* _The task_
Could you output each of the following rows unchanged, line for line?
-*-
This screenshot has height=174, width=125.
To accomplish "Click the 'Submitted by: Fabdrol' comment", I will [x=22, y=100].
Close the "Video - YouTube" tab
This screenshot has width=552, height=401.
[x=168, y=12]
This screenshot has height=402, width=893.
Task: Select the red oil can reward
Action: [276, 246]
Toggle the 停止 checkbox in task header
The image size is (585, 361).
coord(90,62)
-*-
* _Reply to the exercise_
This screenshot has height=174, width=125.
To accomplish "Click the 'Submitted by: Fabdrol' comment", I will [x=22, y=100].
Close the "Video - YouTube" tab
This screenshot has width=552, height=401.
[x=168, y=12]
This screenshot has height=402, width=893.
Task: Select the red oil can reward
Action: [276, 246]
Toggle the 停止 checkbox in task header
The image size is (585, 361).
coord(90,62)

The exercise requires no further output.